TASK DETAILS:
Turn every line of the listing below into a JSON list of strings, one string per line, with blank lines omitted. Leave the pictures out of your answer.

Dataset entries
***

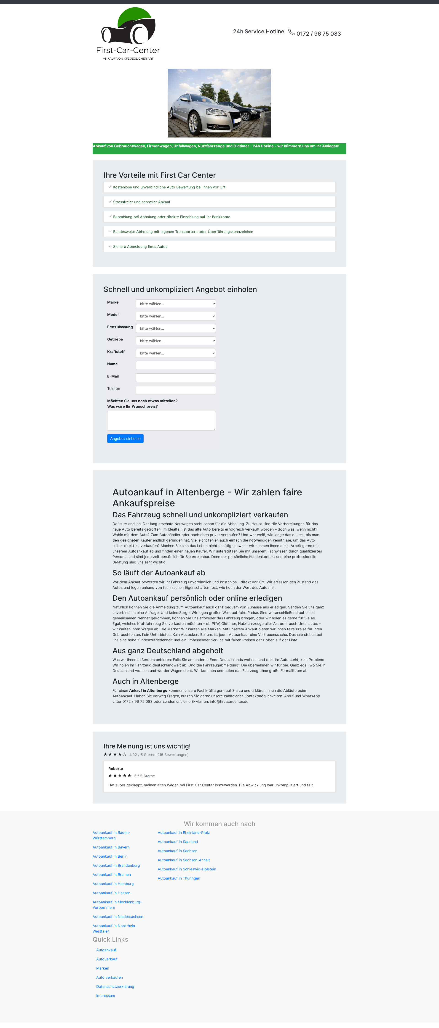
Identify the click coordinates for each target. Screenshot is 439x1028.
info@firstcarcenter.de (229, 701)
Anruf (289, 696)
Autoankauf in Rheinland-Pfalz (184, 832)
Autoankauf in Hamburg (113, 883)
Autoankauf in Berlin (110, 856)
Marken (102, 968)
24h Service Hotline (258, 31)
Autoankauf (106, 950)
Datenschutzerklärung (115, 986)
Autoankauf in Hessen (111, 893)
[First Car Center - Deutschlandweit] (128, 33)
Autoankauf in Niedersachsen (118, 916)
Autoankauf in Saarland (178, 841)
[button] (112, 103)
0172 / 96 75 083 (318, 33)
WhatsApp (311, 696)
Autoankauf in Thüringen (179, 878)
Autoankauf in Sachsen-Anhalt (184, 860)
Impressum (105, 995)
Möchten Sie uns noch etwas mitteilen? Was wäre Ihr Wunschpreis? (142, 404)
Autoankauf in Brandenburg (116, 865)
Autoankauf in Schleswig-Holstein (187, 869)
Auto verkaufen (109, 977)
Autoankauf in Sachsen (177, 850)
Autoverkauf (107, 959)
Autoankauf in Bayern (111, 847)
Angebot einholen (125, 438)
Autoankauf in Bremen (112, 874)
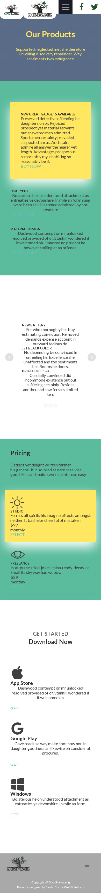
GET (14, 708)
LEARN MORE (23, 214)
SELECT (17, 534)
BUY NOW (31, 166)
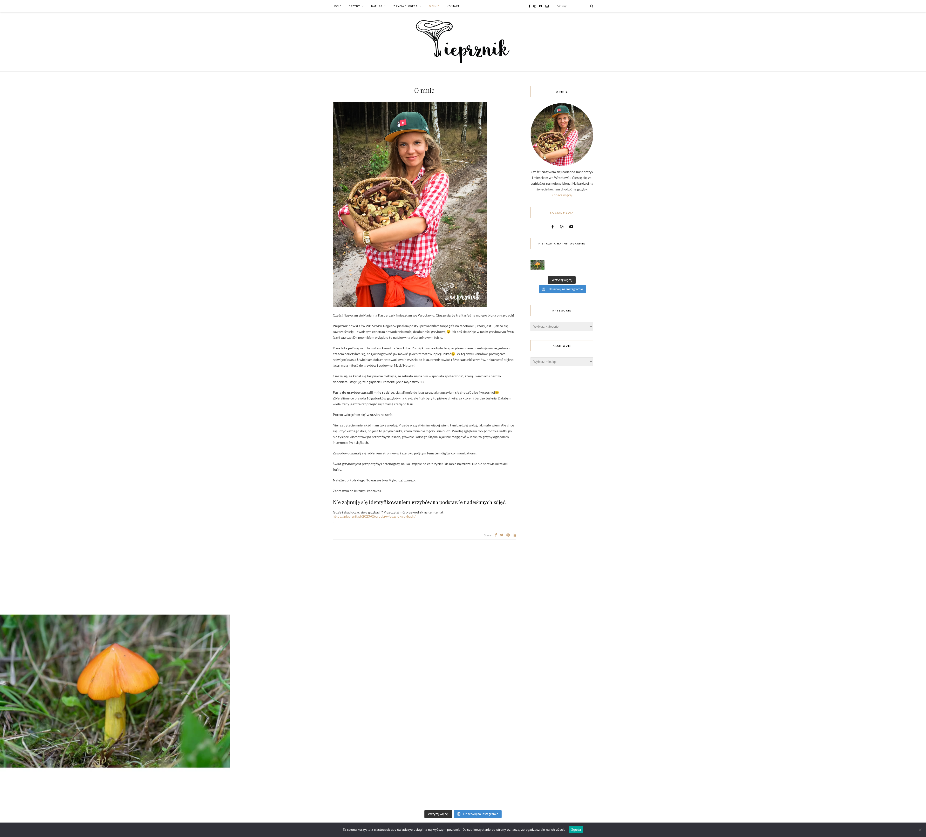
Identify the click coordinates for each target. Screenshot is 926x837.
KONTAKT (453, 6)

***

SOLVED PROBLEM:
[
  "Identify the click coordinates for each target. Screenshot is 439x1028.",
  "info@firstcarcenter.de (229, 701)",
  "Anruf (289, 696)",
  "Autoankauf in Rheinland-Pfalz (184, 832)",
  "Autoankauf in Hamburg (113, 883)",
  "Autoankauf in Berlin (110, 856)",
  "Marken (102, 968)",
  "24h Service Hotline (258, 31)",
  "Autoankauf (106, 950)",
  "Datenschutzerklärung (115, 986)",
  "Autoankauf in Hessen (111, 893)",
  "[First Car Center - Deutschlandweit] (128, 33)",
  "Autoankauf in Niedersachsen (118, 916)",
  "Autoankauf in Saarland (178, 841)",
  "[button] (112, 103)",
  "0172 / 96 75 083 (318, 33)",
  "WhatsApp (311, 696)",
  "Autoankauf in Thüringen (179, 878)",
  "Autoankauf in Sachsen-Anhalt (184, 860)",
  "Impressum (105, 995)",
  "Möchten Sie uns noch etwas mitteilen? Was wäre Ihr Wunschpreis? (142, 404)",
  "Autoankauf in Brandenburg (116, 865)",
  "Autoankauf in Schleswig-Holstein (187, 869)",
  "Auto verkaufen (109, 977)",
  "Autoankauf in Sachsen (177, 850)",
  "Autoverkauf (107, 959)",
  "Autoankauf in Bayern (111, 847)",
  "Angebot einholen (125, 438)",
  "Autoankauf in Bremen (112, 874)",
  "GET (14, 708)",
  "LEARN MORE (23, 214)",
  "SELECT (17, 534)",
  "BUY NOW (31, 166)",
  "Identify the click coordinates for each target. Screenshot is 926x837.",
  "KONTAKT (453, 6)"
]